I used sines just as an example, what I really want is an efficient oscillator with the ability to switch between waveforms. I am definitely interested in band-limiting as well. Also, the idea of morphing between waveforms sounds good. With LUTs it is simple enough, not sure about the iterative approach.
Regarding the wavetable sizes, what is the appropriate size for the oscillator table? I used 1024 samples, but I wonder if it is enough, or should I make it smaller.
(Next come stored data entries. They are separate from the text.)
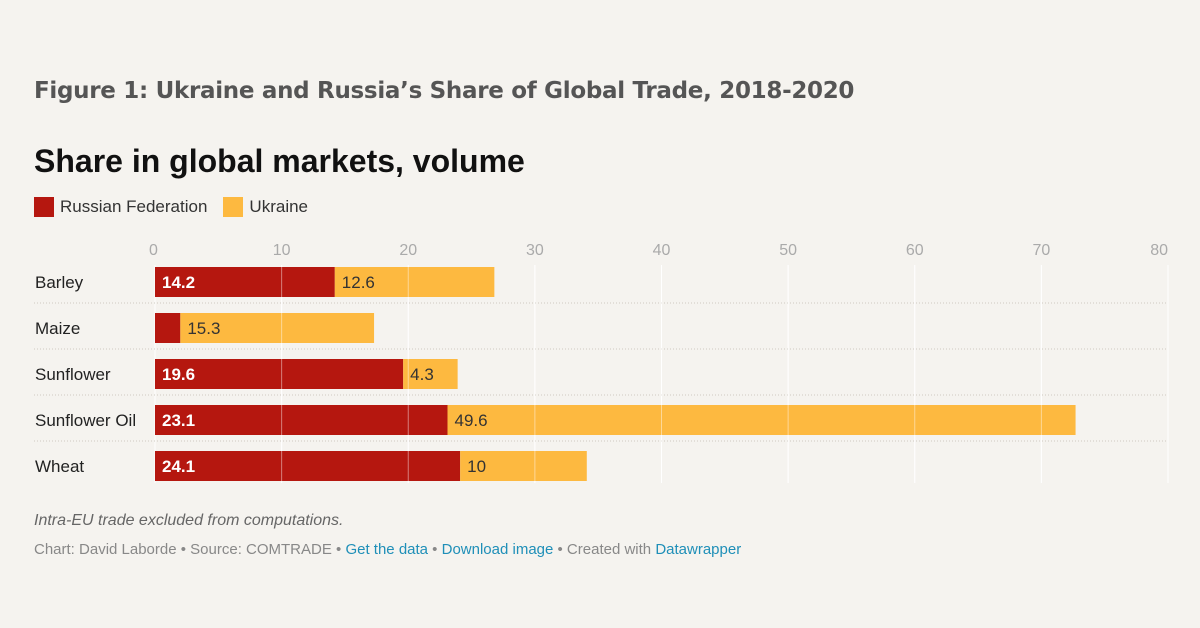  I want to click on x-tick-label: 70, so click(1041, 250).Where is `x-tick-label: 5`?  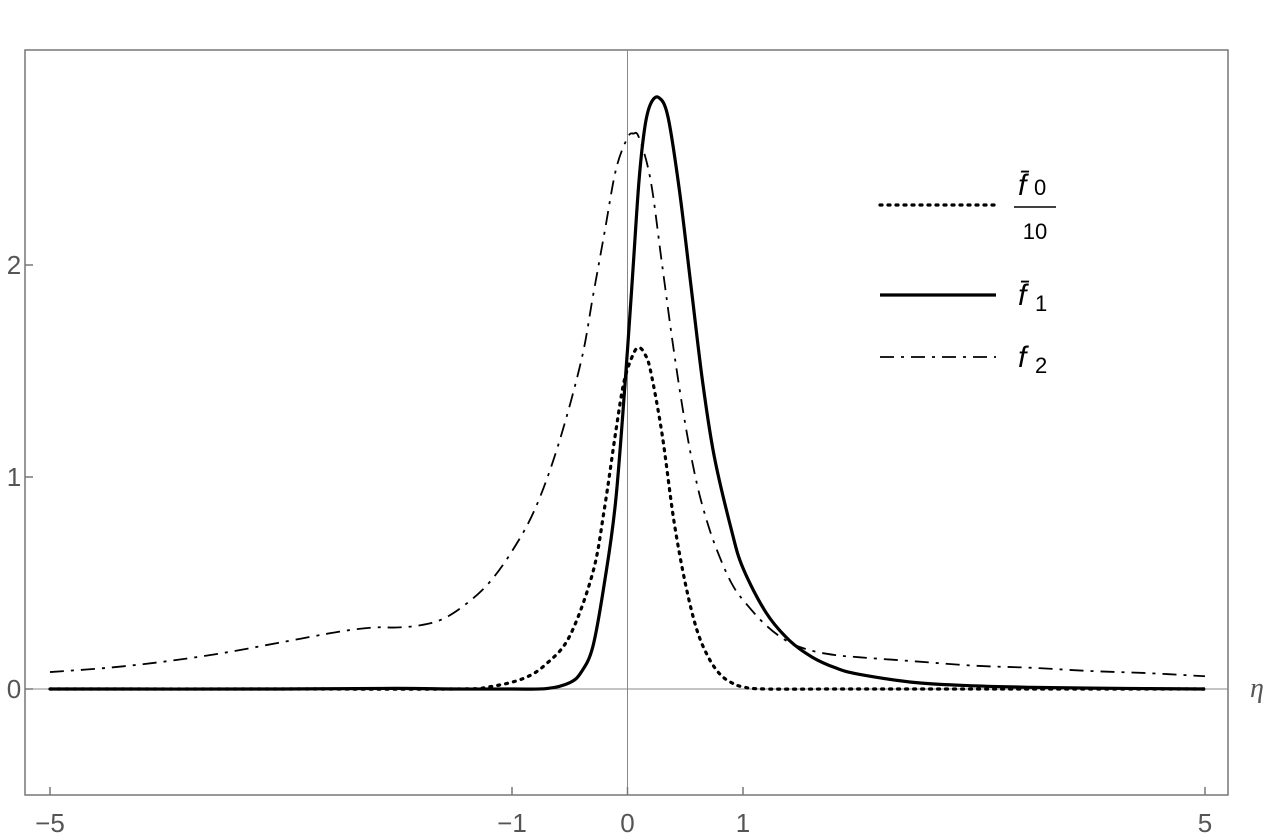 x-tick-label: 5 is located at coordinates (1205, 823). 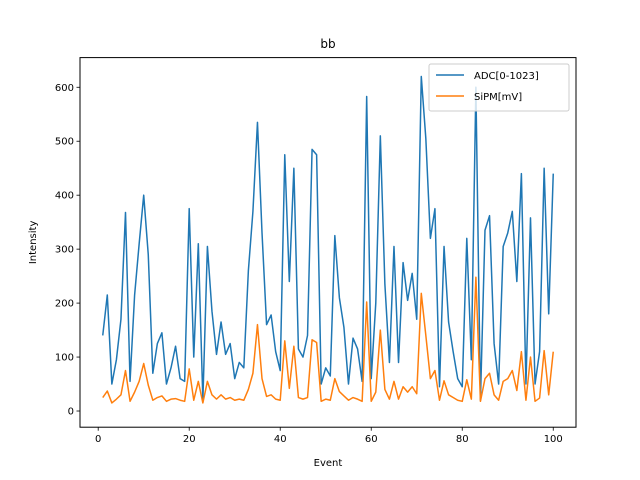 What do you see at coordinates (328, 464) in the screenshot?
I see `x-axis-label: Event` at bounding box center [328, 464].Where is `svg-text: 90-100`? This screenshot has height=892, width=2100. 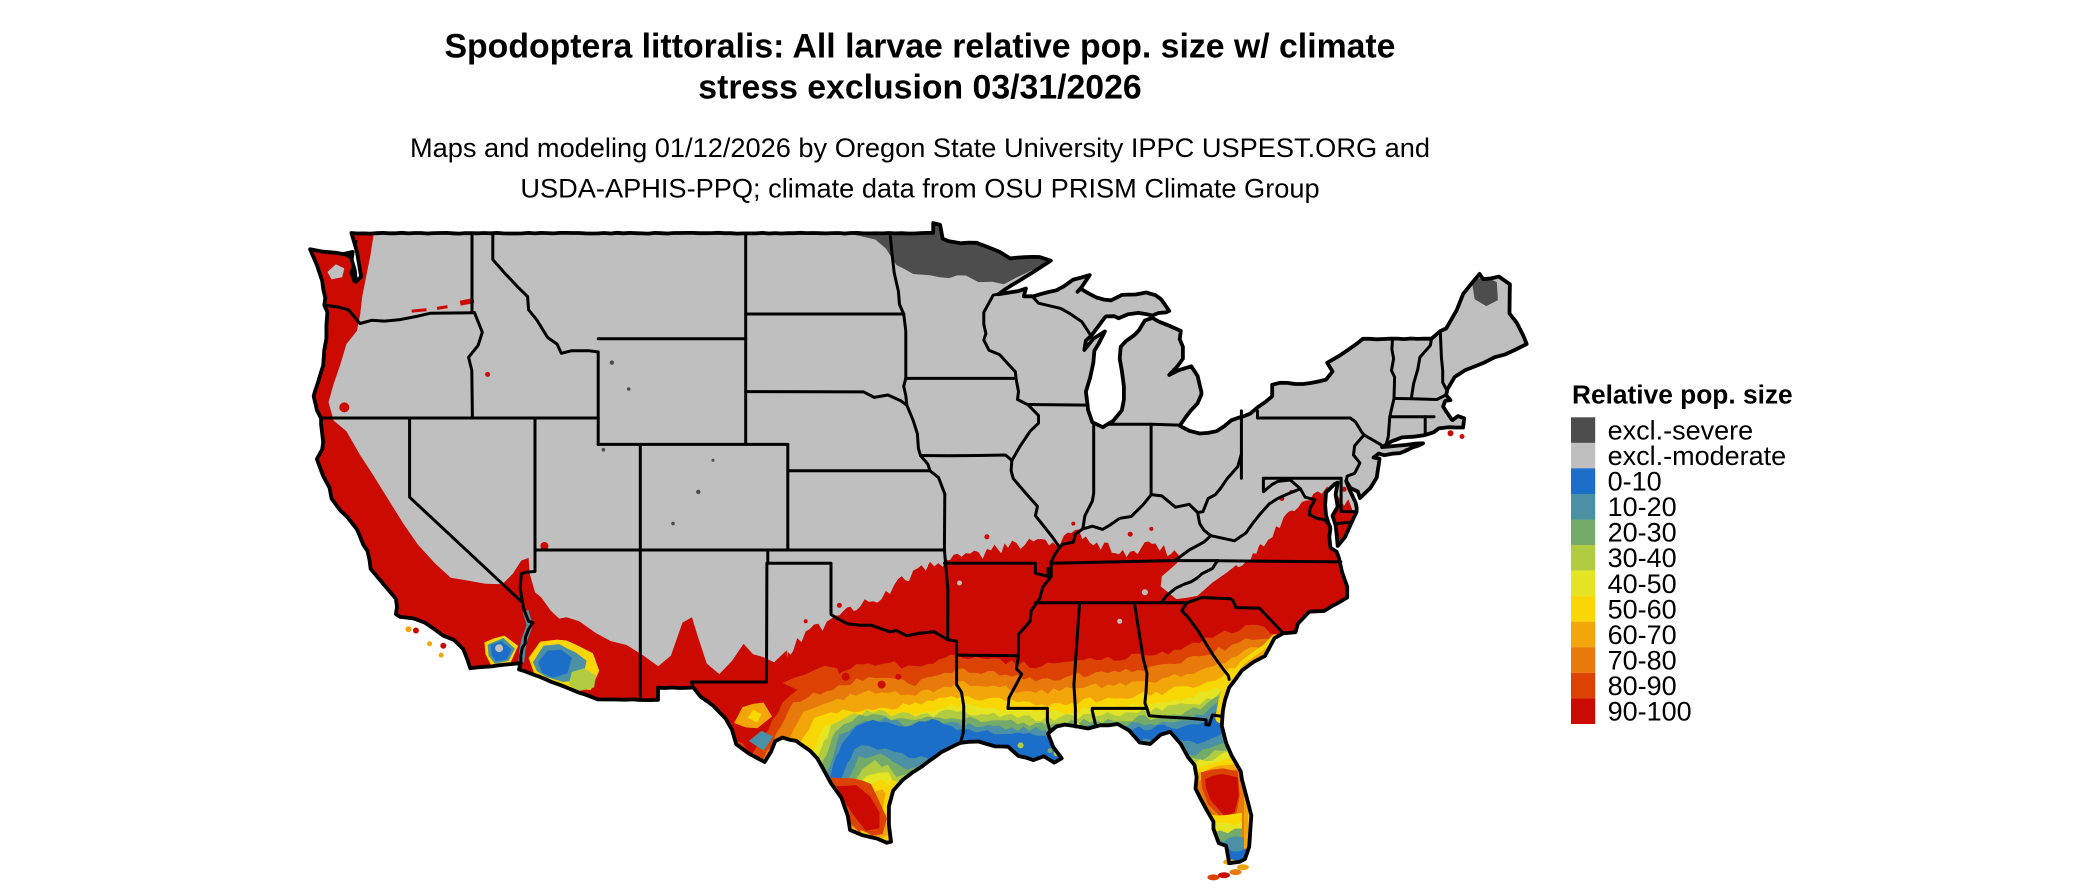
svg-text: 90-100 is located at coordinates (1650, 712).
There’s no universal answer to that as it depends on several factors:
interpolation algorithm used
waveform complexity
typical playback frequency
1k sounds ok as a starting point. If you don’t have a decent solution for bandlimiting, you might want to use shorter tables for oscillators to avoid aliasing on high frequencies. Or just stick to 256 samples for compatibility with WaveEdit export.
Hey Yaroslav,
That’s a very nice PR. Not sure if that’s useful, but from a quick look I would suggest considering converting the struct Tables into a template class (or template struct which is a rare beast, but still valid C++). The idea would be to provide FFT implementation as a template parameter instead of making it hardcoded in struct methods. That would be specifically useful to use CMSIS based implementation on ARM MCUs.